Silicon Forest encompasses Portland, Beaverton and Hillboro in Oregon and the companies there are largely technology hardware manufacturers, like Hewlett-Packard Co, Xerox and Epson. Though often overshadowed by their Silicon Valley neighbors not too far south, the region was named Forbes Magazine’s Best Place for Business and Careers in 2017. The area’s startup scene has been bolstered in recent years by college graduates drawn to the outdoor opportunities and the environmentally-friendly attitudes often associated with Portland. The job opportunities at big corporations like Nike and Intel don’t hurt either when it comes to drawing talent to the state and creating an impressive pipeline of future entrepreneurs. Puppet, Ruby Receptionist and Cloudability are three of the biggest startups to watch out for in Silicon Forest.
The greater Austin, Texas region has become known as Silicon Hills thanks to the growing number of startups and tech companies popping up in the rolling hills of Austin’s west side. Like other areas on this list, Austin is much more affordable than California, and like Silicon Valley, it has a nearby research university attracting top minds to the area, but it also has something none of the other Silicon-inspired areas have, and that includes Silicon Valley. Austin has the cool factor. Home to a thriving arts and live music scene, numerous bars and world renowned food, plus the famous film, media and music festival South by Southwest, Austin is America’s “It” city of today.

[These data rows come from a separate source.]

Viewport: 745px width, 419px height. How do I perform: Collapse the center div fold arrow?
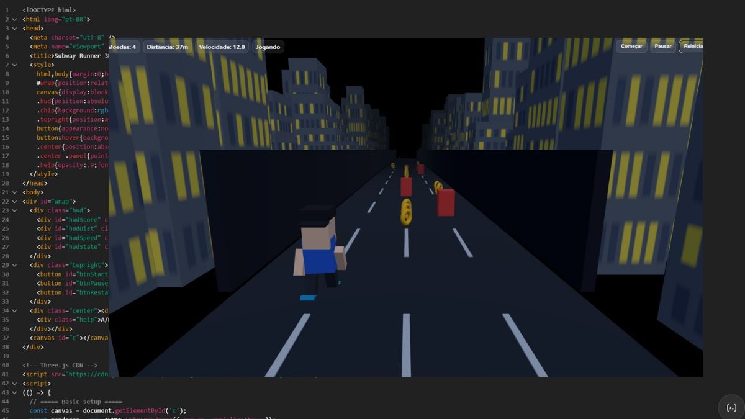pos(14,310)
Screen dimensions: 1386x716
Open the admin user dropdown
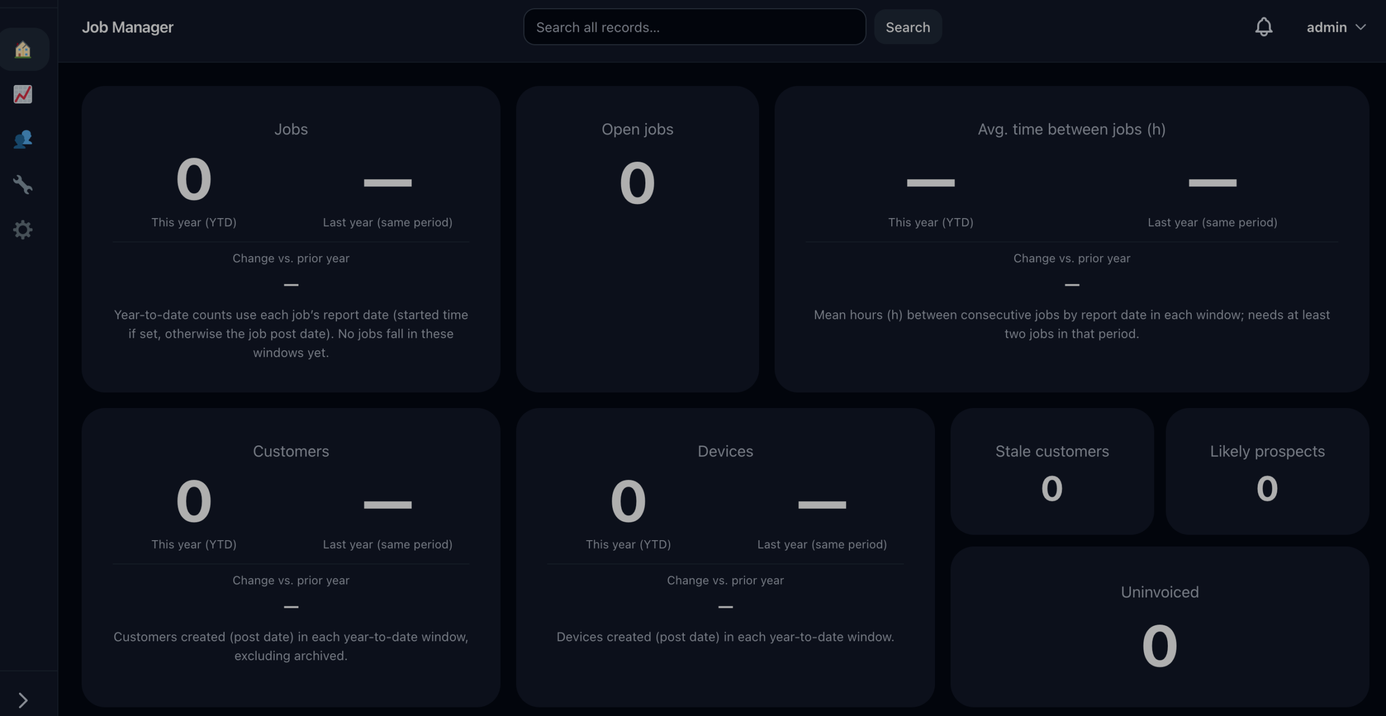(1336, 27)
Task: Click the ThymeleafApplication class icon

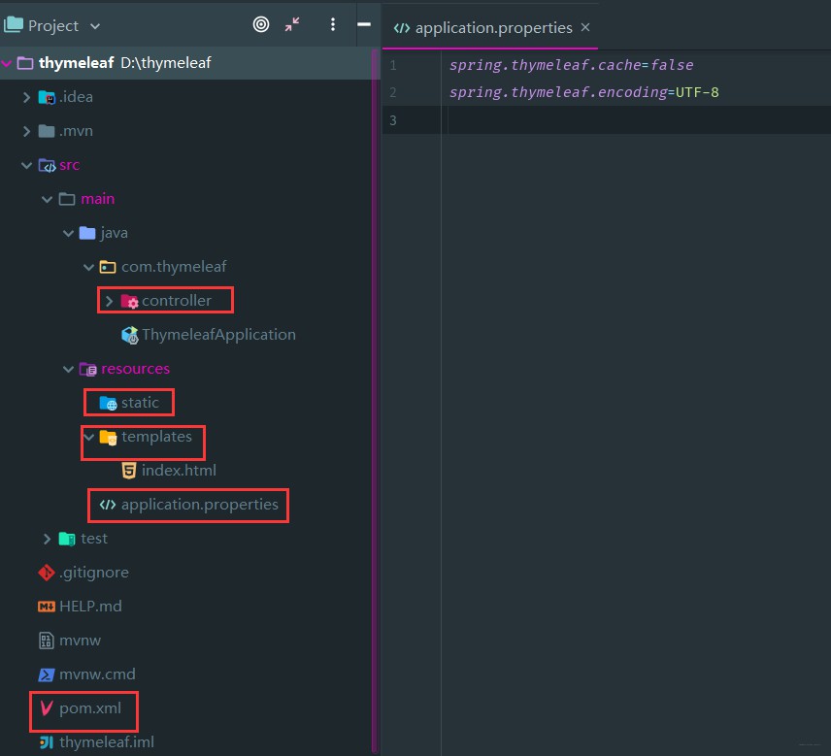Action: coord(130,335)
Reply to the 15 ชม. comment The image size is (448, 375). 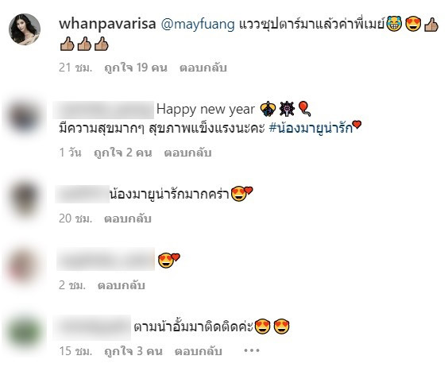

By the looks of it, Silicon-something is quickly becoming one of the most popular nicknames in the US. Before you know it, we might even start naming our children, cats and dogs Silicon, too. Ultimately, though, there’s only one Silicon Valley and others may want to start thinking about forging their own identities instead of playing off of theirs. Imitation is the sincerest form of flattery, but in an industry that prizes innovation, the best thing for cities to do may just be to be themselves.